## Task requirements
Edit the data from the line containing "Viewport: 800px width, 550px height." through the line containing "click(61, 519)" by replacing "green" with "orange" and keeping everything else unchanged. Leave the pictures out of your answer.

## Records supplied

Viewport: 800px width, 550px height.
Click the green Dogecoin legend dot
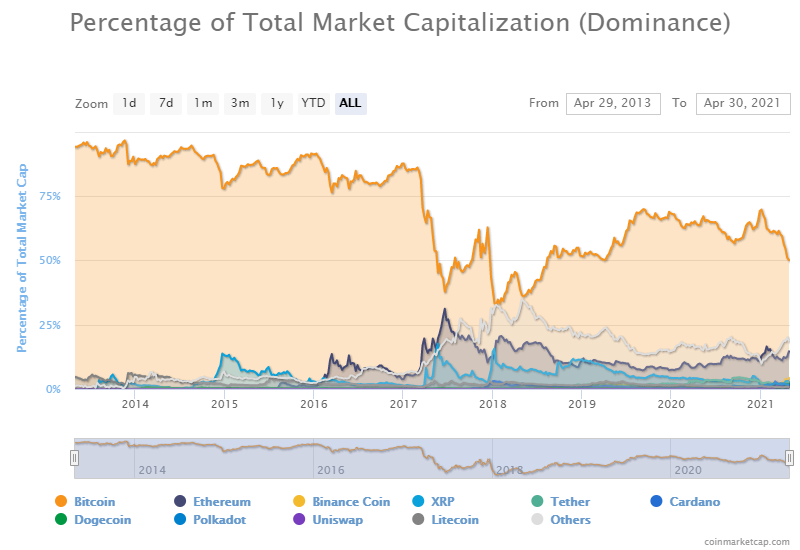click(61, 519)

* * *

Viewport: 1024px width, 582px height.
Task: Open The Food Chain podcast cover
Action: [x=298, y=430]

---

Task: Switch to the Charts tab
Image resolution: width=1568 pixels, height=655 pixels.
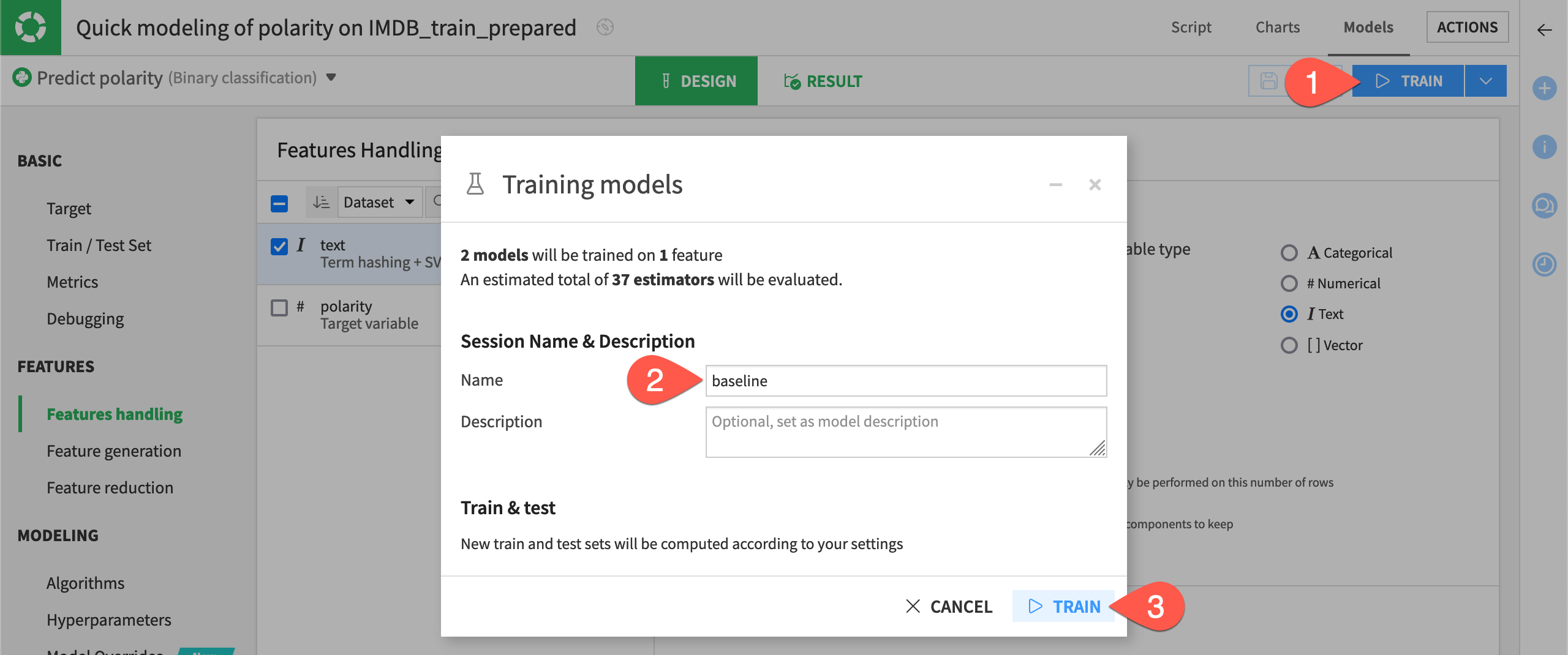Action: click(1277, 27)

## Final result
Viewport: 800px width, 550px height.
Click the orange Dogecoin legend dot
click(61, 519)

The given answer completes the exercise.